[Instruction 1] Name the models that the ENSO forecast discussion says its SST forecast is based on.

[Source passage]
◇ ◇ ◇ ◇

SPECIAL SECTION - Comparision of ENSO Events


ENSO FORECASTS

NOAA's Climate Prediction Center in Washington D.C. routinely monitors the latest forecast results from several ENSO models. A discussion on the latest forecast results appears below:

PROGNOSTIC DISCUSSION OF SST FORECASTS
CLIMATE PREDICTION CENTER NCEP 
NATIONAL WEATHER SERVICE  WASHINGTON DC             
3 PM EDT THURSDAY AUGUST 14 1997

The official SST forecast for the east-central equatorial Pacific 
(120-170°W longitude - also called Niño 3.4) is for 
strong warm ENSO conditions continuing throughout the year and 
into early 1998.  Equatorial SSTs are now more than 2°C
above normal east of about 160°W and are 5°C above 
normal in some areas close to the South American coast.  SSTs in 
record warm levels (for the period since 1950) for this time of year.
SSTs are currently above 29°C along the equator in the central 
Pacific near the date line. 

The SST forecast is based on a combination of two statistical models
(Constructed Analogue - CA - and Canonical Correlation Analysis - CCA)
and one dynamical model (the NCEP coupled ocean-atmosphere model) and
indicates that Niño 3.4 temperature anomalies will remain at or 
near their current levels throughout the winter.  The NCEP coupled model
suggests that SSTs will remain close to 3 standard deviations (sigma)

◇ ◇ ◇ ◇

[Record set]
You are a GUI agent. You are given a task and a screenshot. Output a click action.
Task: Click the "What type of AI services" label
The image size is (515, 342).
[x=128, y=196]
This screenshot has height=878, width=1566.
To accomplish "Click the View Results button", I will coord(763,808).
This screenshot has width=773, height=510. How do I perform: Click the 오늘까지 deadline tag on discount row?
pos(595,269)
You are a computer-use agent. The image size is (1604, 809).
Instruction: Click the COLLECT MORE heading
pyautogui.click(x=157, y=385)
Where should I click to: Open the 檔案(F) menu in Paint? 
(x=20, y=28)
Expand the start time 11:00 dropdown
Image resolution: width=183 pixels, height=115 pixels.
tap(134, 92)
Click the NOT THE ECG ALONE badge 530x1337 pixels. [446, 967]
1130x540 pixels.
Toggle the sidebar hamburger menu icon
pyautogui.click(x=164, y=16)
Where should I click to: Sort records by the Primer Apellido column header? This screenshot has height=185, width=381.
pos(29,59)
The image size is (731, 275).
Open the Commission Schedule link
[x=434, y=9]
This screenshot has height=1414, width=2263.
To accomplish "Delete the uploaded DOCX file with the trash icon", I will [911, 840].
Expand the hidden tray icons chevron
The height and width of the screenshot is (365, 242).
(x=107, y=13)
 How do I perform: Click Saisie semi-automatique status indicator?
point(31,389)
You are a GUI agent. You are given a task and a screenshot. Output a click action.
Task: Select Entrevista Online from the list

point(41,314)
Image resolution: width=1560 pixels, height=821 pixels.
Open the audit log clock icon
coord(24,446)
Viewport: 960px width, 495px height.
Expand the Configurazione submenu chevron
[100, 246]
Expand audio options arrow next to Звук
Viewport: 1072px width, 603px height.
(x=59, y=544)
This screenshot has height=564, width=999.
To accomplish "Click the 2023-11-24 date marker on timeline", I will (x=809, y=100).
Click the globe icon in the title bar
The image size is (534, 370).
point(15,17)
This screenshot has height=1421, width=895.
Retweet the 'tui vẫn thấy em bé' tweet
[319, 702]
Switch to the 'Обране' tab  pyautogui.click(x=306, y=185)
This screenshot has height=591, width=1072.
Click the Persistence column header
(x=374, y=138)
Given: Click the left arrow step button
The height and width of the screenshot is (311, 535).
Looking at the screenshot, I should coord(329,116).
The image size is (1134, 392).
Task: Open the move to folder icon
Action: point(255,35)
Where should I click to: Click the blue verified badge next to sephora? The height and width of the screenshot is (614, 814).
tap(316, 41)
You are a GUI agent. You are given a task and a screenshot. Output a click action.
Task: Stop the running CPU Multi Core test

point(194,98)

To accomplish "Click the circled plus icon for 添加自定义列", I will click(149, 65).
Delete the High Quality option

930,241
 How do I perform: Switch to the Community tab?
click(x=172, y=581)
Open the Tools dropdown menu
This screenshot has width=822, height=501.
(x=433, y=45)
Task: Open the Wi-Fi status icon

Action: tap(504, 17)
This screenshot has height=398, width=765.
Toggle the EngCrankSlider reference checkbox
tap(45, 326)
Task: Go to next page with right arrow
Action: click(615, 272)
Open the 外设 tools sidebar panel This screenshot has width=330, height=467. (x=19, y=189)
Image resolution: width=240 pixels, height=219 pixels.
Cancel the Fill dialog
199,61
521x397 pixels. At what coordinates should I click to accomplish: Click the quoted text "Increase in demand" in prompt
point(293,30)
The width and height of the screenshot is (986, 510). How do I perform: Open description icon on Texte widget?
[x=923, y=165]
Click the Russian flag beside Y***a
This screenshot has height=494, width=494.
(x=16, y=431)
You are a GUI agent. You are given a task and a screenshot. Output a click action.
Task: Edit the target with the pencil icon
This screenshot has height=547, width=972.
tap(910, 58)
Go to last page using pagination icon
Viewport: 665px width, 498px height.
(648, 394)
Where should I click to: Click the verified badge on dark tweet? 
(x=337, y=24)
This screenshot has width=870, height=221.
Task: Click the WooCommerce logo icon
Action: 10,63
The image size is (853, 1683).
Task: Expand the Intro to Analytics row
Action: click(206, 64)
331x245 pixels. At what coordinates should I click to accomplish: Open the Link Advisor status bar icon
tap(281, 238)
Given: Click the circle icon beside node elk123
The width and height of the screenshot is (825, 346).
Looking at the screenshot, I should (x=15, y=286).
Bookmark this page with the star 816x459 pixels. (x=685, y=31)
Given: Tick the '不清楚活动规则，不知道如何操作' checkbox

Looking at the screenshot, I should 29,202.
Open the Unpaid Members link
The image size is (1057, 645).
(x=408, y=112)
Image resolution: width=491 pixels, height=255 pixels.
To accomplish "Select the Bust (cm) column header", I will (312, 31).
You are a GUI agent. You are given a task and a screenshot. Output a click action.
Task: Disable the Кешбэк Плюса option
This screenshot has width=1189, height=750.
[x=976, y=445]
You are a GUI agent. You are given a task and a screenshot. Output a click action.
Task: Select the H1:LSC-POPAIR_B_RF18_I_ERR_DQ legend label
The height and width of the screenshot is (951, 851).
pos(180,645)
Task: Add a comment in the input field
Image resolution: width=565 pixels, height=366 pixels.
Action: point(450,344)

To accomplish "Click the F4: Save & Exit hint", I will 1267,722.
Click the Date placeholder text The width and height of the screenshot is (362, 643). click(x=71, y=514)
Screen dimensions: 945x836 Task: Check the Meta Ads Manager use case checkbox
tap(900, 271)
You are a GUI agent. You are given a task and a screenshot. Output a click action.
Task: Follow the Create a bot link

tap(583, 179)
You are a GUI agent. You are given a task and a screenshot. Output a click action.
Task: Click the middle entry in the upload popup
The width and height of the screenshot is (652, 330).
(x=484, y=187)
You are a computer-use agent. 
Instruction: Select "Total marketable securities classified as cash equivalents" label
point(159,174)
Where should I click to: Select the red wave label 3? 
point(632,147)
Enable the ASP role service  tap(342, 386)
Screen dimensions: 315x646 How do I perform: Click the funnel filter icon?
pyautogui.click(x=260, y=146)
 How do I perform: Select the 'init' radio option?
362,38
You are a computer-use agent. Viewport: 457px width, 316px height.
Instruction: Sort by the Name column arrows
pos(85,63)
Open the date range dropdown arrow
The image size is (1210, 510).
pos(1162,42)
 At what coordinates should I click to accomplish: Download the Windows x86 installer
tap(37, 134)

◇ ◇ ◇ ◇

[Instruction 2] Reproduce the entries word for word, from the first line of the entries up to and including the line with "(x=59, y=544)".

[Final answer 1]
- Constructed Analogue (CA), a statistical model
- Canonical Correlation Analysis (CCA), a statistical model
- The NCEP coupled ocean-atmosphere model, a dynamical model

[Final answer 2]
You are a GUI agent. You are given a task and a screenshot. Output a click action.
Task: Click the "What type of AI services" label
The image size is (515, 342).
[x=128, y=196]
This screenshot has height=878, width=1566.
To accomplish "Click the View Results button", I will coord(763,808).
This screenshot has width=773, height=510. How do I perform: Click the 오늘까지 deadline tag on discount row?
pos(595,269)
You are a computer-use agent. The image size is (1604, 809).
Instruction: Click the COLLECT MORE heading
pyautogui.click(x=157, y=385)
Where should I click to: Open the 檔案(F) menu in Paint? 
(x=20, y=28)
Expand the start time 11:00 dropdown
Image resolution: width=183 pixels, height=115 pixels.
tap(134, 92)
Click the NOT THE ECG ALONE badge 530x1337 pixels. [446, 967]
1130x540 pixels.
Toggle the sidebar hamburger menu icon
pyautogui.click(x=164, y=16)
Where should I click to: Sort records by the Primer Apellido column header? This screenshot has height=185, width=381.
pos(29,59)
The image size is (731, 275).
Open the Commission Schedule link
[x=434, y=9]
This screenshot has height=1414, width=2263.
To accomplish "Delete the uploaded DOCX file with the trash icon", I will [911, 840].
Expand the hidden tray icons chevron
The height and width of the screenshot is (365, 242).
(x=107, y=13)
 How do I perform: Click Saisie semi-automatique status indicator?
point(31,389)
You are a GUI agent. You are given a task and a screenshot. Output a click action.
Task: Select Entrevista Online from the list

point(41,314)
Image resolution: width=1560 pixels, height=821 pixels.
Open the audit log clock icon
coord(24,446)
Viewport: 960px width, 495px height.
Expand the Configurazione submenu chevron
[100, 246]
Expand audio options arrow next to Звук
Viewport: 1072px width, 603px height.
(x=59, y=544)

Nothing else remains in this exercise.